* **Testo estratto**:
══════════════════════════════

In un contesto regionale segnato da instabilità crescente e pressioni multilaterali, l’amministrazione Trump ha formalizzato, per la prima volta dall’inizio dei colloqui, una proposta scritta per un nuovo accordo sul nucleare iraniano. L’iniziativa, consegnata durante il quarto round negoziale svoltosi domenica a Muscat, rappresenta una svolta significativa nel quadro diplomatico. La notizia, riportata da Axios, evidenzia un cambio di passo sostanziale da parte di Washington, che finora aveva mantenuto un approccio interlocutorio e prevalentemente esplorativo.
La bozza, redatta dal team negoziale statunitense guidato da Steve Witkoff, è stata trasmessa dal ministro degli Esteri iraniano Abbas Araghchi alla leadership di Teheran, dove sarà vagliata dalla Guida Suprema, Ayatollah Ali Khamenei, e dal presidente Masoud Pezeshkian. Secondo fonti vicine al dossier, il documento propone un compromesso articolato: pieno accesso agli impianti iraniani da parte dell’Agenzia Internazionale per l’Energia Atomica (AIEA), cessazione dell’arricchimento di uranio oltre i limiti civili (3,67%), smantellamento delle scorte di uranio altamente arricchito e rientro immediato nella cornice giuridica del JCPOA. In cambio, l’Iran otterrebbe una revoca progressiva ma rapida delle sanzioni economiche primarie e secondarie, incluso l’accesso ai circuiti finanziari internazionali.
Da Doha, dove ha incontrato i vertici degli Stati del Golfo, il presidente Trump ha definito i colloqui “estremamente seri” e ha confermato che Teheran ha “sostanzialmente accettato i termini chiave”. Ma ha anche lanciato un monito: “Abbiamo offerto un’opportunità storica. Ma non resterà sul tavolo per sempre. La finestra diplomatica non è illimitata”. Le parole del presidente si inseriscono in un contesto strategico sensibile. L’escalation delle tensioni nel Golfo, la volatilità dei mercati energetici e la proliferazione di attori non statuali nell’area hanno reso il dossier nucleare nuovamente centrale nell’agenda di sicurezza internazionale.

══════════════════════════════

* **Dati salvati**:
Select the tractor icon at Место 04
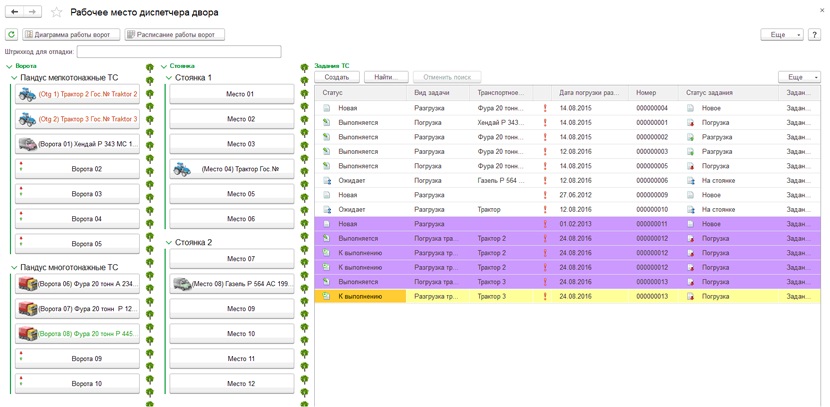coord(182,169)
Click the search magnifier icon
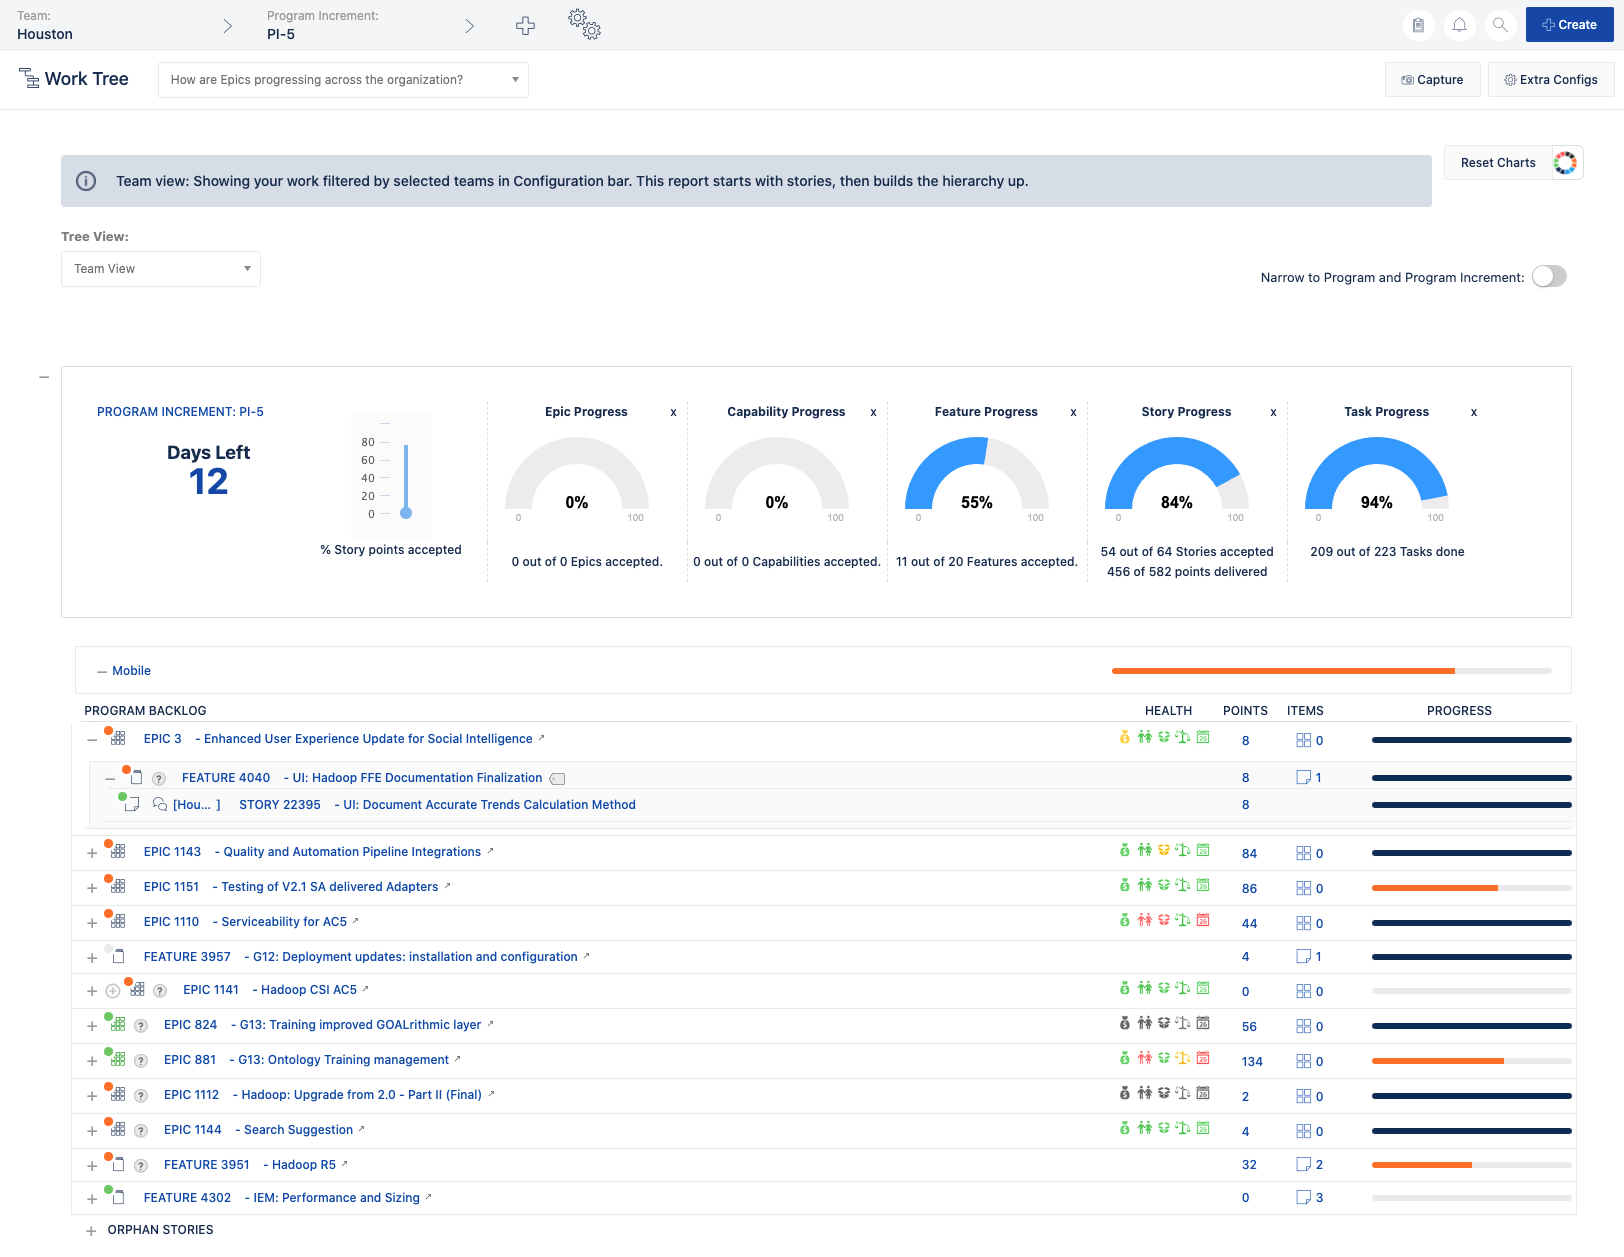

══════════════════════════════

* **Il compito**:
Per favore, riscrivi il passo del testo estratto che comincia con "Da Doha, dove" e prosegue fino a "di sicurezza internazionale.", sostituendo "Doha" con "Riad".

* **Compito svolto**:
Da Riad, dove ha incontrato i vertici degli Stati del Golfo, il presidente Trump ha definito i colloqui “estremamente seri” e ha confermato che Teheran ha “sostanzialmente accettato i termini chiave”. Ma ha anche lanciato un monito: “Abbiamo offerto un’opportunità storica. Ma non resterà sul tavolo per sempre. La finestra diplomatica non è illimitata”. Le parole del presidente si inseriscono in un contesto strategico sensibile. L’escalation delle tensioni nel Golfo, la volatilità dei mercati energetici e la proliferazione di attori non statuali nell’area hanno reso il dossier nucleare nuovamente centrale nell’agenda di sicurezza internazionale.